2. The lower quartile value is the median of the lower half of the data. The upper quartile value is the median of the upper half of the data.

This rule is employed by the TI-83 calculator boxplot and "1-Var Stats" functions.

### Method 2

1. Use the median to divide the ordered data set into two halves.
• If there are an odd number of data points in the original ordered data set, include the median (the central value in the ordered list) in both halves.
• If there are an even number of data points in the original ordered data set, split this data set exactly in half.
2. The lower quartile value is the median of the lower half of the data. The upper quartile value is the median of the upper half of the data.
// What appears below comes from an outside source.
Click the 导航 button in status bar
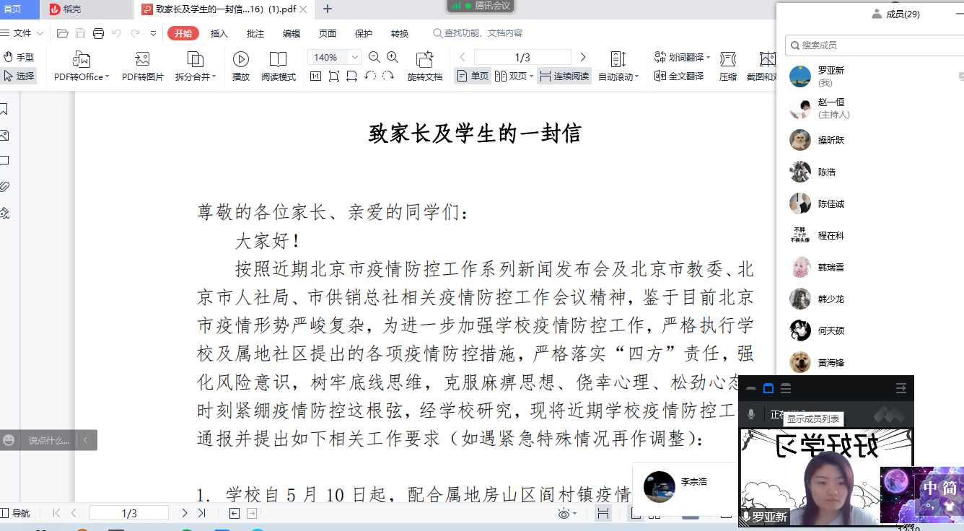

The values found by this method are also known as "Tukey's hinges";[2] see also midhinge.

### Method 3

1. If there are even numbers of data points, then Method 3 is the same as either method above
2. If there are (4n+1) data points, then the lower quartile is 25% of the nth data value plus 75% of the (n+1)th data value; the upper quartile is 75% of the (3n+1)th data point plus 25% of the (3n+2)th data point.
3. If there are (4n+3) data points, then the lower quartile is 75% of the (n+1)th data value plus 25% of the (n+2)th data value; the upper quartile is 25% of the (3n+2)th data point plus 75% of the (3n+3)th data point.

### Example 1

Ordered Data Set: 6, 7, 15, 36, 39, 40, 41, 42, 43, 47, 49

Method 1 Method 2 Method 3
Q1 15 25.5 20.25
Q2 40 40 40
Q3 43 42.5 42.75

### Example 2

Ordered Data Set: 7, 15, 36, 39, 40, 41

As there are an even number of data points, all three methods give the same results.

Method 1 Method 2 Method 3
Q1 15 15 15
Q2 37.5 37.5 37.5
Q3 40 40 40

## Outliers

There are methods by which to check for outliers in the discipline of statistics and statistical analysis; as is the basic idea of descriptive statistics, when encountering an outlier, we have to explain this value by further analysis of the cause or origin of the outlier. In cases of extreme observations, which are not an infrequent occurrence, the typical values must be analyzed. In the case of quartiles, the Interquartile Range (IQR) may be used to characterize the data when there may be extremities that skew the data; the interquartile range is a relatively robust statistic (also sometimes called "resistance") compared to the range and standard deviation. There is also a mathematical method to check for outliers and determining "fences", upper and lower limits from which to check for outliers.

After determining the first and third quartiles and the interquartile range as outlined above, then fences are calculated using the following formula:

${\displaystyle {\text{Lower fence}}=Q_{1}-1.5(\mathrm {IQR} )\,}$
${\displaystyle {\text{Upper fence}}=Q_{3}+1.5(\mathrm {IQR} ),\,}$

where Q1 and Q3 are the first and third quartiles, respectively. The Lower fence is the "lower limit" and the Upper fence is the "upper limit" of data, and any data lying outside these defined bounds can be considered an outlier. Anything below the Lower fence or above the Upper fence can be considered such a case; the fences provide a guideline by which to define an outlier, which may be defined in other ways. The fences define a "range" outside of which an outlier exists; a way to picture this is a boundary of a fence, outside of which are "outsiders" as opposed to outliers.